### What to work on
Copy the lines word for word, beginning with the line containing "Task: Open Automations in the toolkit" and ending after the line containing "pyautogui.click(x=49, y=78)".

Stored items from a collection
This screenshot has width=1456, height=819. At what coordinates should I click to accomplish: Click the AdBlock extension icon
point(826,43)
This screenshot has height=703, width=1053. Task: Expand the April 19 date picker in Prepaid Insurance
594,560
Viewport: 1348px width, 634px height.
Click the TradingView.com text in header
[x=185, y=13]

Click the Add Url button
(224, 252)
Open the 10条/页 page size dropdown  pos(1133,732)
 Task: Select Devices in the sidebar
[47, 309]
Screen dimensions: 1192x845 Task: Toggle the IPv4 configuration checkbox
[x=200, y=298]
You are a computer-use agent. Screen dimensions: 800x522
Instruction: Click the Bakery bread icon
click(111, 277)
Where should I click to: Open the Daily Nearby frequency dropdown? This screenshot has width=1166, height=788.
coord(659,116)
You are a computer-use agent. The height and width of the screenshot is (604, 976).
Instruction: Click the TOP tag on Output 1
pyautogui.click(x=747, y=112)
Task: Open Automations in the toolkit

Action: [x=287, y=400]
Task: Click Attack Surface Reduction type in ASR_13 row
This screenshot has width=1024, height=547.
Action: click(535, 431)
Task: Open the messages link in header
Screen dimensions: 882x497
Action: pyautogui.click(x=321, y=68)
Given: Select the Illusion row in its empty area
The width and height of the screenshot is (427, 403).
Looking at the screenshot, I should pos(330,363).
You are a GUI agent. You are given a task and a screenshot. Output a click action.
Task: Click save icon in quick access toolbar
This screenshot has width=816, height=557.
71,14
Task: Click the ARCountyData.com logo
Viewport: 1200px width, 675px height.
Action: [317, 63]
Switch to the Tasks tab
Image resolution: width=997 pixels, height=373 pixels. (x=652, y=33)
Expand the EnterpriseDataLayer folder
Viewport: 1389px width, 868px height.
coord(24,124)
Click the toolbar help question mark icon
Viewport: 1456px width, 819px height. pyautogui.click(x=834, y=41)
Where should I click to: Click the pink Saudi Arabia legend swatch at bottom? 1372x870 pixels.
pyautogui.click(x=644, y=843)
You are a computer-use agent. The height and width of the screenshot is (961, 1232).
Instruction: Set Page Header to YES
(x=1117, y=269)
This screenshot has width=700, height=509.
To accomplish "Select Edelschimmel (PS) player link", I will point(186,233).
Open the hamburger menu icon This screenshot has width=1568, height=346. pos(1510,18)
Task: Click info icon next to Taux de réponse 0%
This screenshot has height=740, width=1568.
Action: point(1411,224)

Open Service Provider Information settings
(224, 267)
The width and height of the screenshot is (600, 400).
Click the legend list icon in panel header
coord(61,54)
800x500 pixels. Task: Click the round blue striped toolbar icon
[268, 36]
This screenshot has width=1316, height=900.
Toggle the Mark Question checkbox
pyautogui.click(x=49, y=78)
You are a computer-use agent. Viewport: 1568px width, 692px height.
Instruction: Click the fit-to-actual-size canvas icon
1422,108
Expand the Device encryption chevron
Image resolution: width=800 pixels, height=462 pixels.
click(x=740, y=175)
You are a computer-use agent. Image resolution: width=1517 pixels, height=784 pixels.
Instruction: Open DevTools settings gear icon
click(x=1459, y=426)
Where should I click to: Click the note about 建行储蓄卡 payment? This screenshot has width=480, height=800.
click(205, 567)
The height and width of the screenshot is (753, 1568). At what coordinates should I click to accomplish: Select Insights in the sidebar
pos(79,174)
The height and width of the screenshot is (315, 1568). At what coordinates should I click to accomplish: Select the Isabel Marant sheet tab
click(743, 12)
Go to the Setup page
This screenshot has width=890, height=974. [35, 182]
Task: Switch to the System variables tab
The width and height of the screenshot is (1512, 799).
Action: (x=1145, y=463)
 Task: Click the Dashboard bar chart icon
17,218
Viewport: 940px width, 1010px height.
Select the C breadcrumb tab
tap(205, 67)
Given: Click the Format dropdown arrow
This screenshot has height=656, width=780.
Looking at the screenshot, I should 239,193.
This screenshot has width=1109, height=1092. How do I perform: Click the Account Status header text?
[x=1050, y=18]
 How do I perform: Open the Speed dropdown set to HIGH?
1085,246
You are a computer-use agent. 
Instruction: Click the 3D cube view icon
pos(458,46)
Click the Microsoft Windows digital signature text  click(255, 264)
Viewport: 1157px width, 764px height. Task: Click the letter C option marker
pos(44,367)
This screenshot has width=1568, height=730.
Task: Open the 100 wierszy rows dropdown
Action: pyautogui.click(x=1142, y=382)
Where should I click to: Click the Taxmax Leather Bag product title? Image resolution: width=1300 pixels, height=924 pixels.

### Solution for this task
Task: Open Automations in the toolkit

Action: [x=287, y=400]
Task: Click Attack Surface Reduction type in ASR_13 row
This screenshot has width=1024, height=547.
Action: click(535, 431)
Task: Open the messages link in header
Screen dimensions: 882x497
Action: pyautogui.click(x=321, y=68)
Given: Select the Illusion row in its empty area
The width and height of the screenshot is (427, 403).
Looking at the screenshot, I should pos(330,363).
You are a GUI agent. You are given a task and a screenshot. Output a click action.
Task: Click save icon in quick access toolbar
This screenshot has width=816, height=557.
71,14
Task: Click the ARCountyData.com logo
Viewport: 1200px width, 675px height.
Action: [317, 63]
Switch to the Tasks tab
Image resolution: width=997 pixels, height=373 pixels. (x=652, y=33)
Expand the EnterpriseDataLayer folder
Viewport: 1389px width, 868px height.
coord(24,124)
Click the toolbar help question mark icon
Viewport: 1456px width, 819px height. pyautogui.click(x=834, y=41)
Where should I click to: Click the pink Saudi Arabia legend swatch at bottom? 1372x870 pixels.
pyautogui.click(x=644, y=843)
You are a computer-use agent. The height and width of the screenshot is (961, 1232).
Instruction: Set Page Header to YES
(x=1117, y=269)
This screenshot has width=700, height=509.
To accomplish "Select Edelschimmel (PS) player link", I will point(186,233).
Open the hamburger menu icon This screenshot has width=1568, height=346. pos(1510,18)
Task: Click info icon next to Taux de réponse 0%
This screenshot has height=740, width=1568.
Action: point(1411,224)

Open Service Provider Information settings
(224, 267)
The width and height of the screenshot is (600, 400).
Click the legend list icon in panel header
coord(61,54)
800x500 pixels. Task: Click the round blue striped toolbar icon
[268, 36]
This screenshot has width=1316, height=900.
Toggle the Mark Question checkbox
pyautogui.click(x=49, y=78)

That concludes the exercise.